For almost 500 years, human beings have been finding ways to circle the Earth - by sail, steam, or liquid fuel; by cycling, driving, flying, going into orbit, even by using their own bodily power. The story begins with the first centuries of circumnavigation, when few survived the attempt: In 1519, Ferdinand Magellan left Spain with five ships and 270 men, but only one ship and 35 men returned, not including Magellan, who died in the Philippines. Starting with these dangerous voyages, Joyce Chaplin takes us on a trip of our own as we travel with Francis Drake, William Dampier, Louis-Antoine de Bougainville, and James Cook.
Eventually sea travel grew much safer and passengers came on board. The most famous was Charles Darwin, but some intrepid women became circumnavigators too - a Lady Brassey, for example. Circumnavigation became a fad, as captured in Jules Verne's classic novel, Around the World in Eighty Days. Once continental railroads were built, circumnavigators could traverse sea and land. Newspapers sponsored racing contests, and people sought ways to distinguish themselves - by bicycling around the world, for instance, or by sailing solo. Steamships turned round-the-world travel into a luxurious experience, as with the tours of Thomas Cook & Son. Famous authors wrote up their adventures, including Mark Twain and Jack London and Elizabeth Jane Cochrane (better known as Nellie Bly). Finally humans took to the skies to circle the globe in airplanes. Not much later, Sputnik, Gagarin, and Glenn pioneered a new kind of circumnavigation - in orbit.

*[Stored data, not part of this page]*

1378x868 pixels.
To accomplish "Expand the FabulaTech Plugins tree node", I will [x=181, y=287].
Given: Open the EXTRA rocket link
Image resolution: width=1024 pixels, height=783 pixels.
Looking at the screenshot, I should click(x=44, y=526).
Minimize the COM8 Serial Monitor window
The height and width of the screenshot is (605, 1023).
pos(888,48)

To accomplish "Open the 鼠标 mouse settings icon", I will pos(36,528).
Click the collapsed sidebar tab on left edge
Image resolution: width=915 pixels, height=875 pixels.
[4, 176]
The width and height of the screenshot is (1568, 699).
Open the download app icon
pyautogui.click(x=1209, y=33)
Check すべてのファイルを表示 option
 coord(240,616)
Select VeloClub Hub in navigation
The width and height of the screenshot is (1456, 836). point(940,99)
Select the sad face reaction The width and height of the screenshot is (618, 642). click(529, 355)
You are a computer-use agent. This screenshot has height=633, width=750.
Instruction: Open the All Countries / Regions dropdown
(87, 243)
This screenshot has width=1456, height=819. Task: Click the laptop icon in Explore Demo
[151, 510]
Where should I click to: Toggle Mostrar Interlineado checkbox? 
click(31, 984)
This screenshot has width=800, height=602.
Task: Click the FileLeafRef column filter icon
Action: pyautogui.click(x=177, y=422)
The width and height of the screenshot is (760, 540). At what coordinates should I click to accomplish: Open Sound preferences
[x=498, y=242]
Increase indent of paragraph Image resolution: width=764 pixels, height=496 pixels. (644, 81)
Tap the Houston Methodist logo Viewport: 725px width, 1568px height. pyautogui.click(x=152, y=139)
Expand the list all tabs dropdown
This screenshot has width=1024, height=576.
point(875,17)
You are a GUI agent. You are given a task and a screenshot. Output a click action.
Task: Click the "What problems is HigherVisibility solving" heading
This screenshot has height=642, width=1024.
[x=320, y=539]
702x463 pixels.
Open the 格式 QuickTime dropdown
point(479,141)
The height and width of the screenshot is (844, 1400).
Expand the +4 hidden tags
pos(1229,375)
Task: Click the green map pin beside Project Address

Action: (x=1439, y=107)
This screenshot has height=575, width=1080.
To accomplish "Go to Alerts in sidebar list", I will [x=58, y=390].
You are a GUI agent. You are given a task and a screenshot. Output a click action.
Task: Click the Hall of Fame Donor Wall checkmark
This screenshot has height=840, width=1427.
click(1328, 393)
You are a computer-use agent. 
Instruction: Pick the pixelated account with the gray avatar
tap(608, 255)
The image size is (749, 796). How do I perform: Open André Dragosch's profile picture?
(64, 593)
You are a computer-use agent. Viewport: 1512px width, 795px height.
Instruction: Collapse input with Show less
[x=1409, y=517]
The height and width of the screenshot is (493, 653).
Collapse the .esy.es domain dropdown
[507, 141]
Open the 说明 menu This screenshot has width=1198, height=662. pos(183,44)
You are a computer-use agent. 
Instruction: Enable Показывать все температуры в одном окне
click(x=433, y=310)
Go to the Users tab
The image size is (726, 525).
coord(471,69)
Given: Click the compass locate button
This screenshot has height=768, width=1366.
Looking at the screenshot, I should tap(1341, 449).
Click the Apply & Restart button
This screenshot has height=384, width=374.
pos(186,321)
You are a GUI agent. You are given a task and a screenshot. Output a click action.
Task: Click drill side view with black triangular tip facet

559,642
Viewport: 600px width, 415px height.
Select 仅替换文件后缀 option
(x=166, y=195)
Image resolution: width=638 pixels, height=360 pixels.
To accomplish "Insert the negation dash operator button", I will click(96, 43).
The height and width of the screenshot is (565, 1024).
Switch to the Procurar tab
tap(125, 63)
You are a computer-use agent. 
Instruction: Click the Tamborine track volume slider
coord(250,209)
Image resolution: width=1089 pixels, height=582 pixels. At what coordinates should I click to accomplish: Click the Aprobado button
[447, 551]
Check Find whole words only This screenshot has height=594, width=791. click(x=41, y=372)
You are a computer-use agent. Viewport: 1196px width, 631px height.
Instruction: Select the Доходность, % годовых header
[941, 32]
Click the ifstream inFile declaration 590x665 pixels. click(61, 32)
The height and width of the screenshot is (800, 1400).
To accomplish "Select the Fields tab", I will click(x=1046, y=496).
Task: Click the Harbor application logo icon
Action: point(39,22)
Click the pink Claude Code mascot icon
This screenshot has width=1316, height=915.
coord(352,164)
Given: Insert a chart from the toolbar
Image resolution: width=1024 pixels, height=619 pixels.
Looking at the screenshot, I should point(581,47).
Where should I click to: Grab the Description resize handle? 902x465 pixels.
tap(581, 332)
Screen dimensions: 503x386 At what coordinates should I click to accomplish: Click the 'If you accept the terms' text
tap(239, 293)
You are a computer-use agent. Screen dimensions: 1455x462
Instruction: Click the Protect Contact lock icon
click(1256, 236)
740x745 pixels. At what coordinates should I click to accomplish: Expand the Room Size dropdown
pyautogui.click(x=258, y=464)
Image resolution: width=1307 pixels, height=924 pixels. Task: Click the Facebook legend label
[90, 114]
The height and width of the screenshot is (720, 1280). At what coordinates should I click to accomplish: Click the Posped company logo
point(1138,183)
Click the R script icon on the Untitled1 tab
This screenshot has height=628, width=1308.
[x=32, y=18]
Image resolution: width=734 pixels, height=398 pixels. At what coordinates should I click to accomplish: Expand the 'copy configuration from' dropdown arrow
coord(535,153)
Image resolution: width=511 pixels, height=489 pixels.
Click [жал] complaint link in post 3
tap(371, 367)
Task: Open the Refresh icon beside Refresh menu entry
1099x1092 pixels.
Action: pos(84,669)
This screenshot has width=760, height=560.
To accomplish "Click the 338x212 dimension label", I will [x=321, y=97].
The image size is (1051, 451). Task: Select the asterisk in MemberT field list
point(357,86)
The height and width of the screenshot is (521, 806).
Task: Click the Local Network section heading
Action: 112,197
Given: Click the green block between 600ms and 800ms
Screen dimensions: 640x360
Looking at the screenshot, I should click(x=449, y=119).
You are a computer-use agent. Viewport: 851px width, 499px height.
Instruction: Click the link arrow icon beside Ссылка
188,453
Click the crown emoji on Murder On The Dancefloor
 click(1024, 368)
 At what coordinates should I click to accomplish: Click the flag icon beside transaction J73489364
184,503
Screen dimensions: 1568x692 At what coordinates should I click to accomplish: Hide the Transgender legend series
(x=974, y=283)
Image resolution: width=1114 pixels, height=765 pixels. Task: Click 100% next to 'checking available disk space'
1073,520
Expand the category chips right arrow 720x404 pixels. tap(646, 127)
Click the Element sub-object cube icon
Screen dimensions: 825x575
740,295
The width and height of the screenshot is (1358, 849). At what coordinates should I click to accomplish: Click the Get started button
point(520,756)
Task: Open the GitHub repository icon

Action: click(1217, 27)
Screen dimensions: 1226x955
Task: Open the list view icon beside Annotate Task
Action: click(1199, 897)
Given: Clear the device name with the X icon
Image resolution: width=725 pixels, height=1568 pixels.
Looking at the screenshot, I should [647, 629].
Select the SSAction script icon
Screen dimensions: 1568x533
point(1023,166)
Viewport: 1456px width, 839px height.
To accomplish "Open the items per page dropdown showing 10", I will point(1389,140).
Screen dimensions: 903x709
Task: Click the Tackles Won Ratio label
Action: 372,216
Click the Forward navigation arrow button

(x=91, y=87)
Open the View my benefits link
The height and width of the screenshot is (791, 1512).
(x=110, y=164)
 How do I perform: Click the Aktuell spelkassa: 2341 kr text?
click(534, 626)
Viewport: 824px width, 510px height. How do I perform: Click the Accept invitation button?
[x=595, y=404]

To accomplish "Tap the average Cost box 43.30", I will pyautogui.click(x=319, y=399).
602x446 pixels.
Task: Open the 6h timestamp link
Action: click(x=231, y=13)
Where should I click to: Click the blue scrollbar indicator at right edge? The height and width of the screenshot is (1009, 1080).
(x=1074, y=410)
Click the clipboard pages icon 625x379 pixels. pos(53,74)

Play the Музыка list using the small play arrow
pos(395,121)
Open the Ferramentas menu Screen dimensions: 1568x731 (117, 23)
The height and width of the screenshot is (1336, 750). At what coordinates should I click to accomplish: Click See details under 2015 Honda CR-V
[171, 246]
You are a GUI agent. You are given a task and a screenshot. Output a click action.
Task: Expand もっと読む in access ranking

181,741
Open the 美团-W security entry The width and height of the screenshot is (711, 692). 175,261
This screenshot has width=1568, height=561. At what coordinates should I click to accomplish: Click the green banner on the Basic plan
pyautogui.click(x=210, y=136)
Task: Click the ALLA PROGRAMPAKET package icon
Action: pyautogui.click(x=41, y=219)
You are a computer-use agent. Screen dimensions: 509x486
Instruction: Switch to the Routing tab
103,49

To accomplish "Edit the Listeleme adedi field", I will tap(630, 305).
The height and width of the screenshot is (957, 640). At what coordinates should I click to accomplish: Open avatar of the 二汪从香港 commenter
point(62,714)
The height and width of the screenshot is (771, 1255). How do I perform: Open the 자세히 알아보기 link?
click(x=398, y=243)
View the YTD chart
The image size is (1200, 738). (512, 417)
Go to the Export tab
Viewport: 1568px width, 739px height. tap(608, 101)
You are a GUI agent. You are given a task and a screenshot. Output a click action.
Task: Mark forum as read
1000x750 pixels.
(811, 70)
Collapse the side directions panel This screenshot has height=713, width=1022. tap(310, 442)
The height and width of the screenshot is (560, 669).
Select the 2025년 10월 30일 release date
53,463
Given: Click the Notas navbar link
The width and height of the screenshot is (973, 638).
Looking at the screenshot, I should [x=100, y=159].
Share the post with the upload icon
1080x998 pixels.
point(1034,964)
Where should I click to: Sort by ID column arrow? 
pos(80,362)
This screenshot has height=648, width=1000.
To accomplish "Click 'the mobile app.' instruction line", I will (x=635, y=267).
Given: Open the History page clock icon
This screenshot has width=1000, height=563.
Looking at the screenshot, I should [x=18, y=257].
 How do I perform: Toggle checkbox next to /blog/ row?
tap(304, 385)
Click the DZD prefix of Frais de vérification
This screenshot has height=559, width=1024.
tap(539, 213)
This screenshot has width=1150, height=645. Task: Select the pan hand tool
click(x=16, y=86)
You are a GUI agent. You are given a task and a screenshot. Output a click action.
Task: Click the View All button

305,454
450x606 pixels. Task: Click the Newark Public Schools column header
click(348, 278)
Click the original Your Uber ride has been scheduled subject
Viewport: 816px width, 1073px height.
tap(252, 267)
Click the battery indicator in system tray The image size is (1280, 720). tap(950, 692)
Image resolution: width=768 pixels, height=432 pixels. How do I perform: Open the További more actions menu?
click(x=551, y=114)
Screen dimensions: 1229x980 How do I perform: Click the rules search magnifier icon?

Through it all, the desire to take on the planet has tested the courage and capacity of the bold men and women who took up the challenge. Their exploits show us why we think of the Earth as home. Round About the Earth is itself a thrilling adventure.
"Hardship, frolic, barnstorming, and spiritual enigma shape this scintillating history of round-the-world travel." (Publishers Weekly)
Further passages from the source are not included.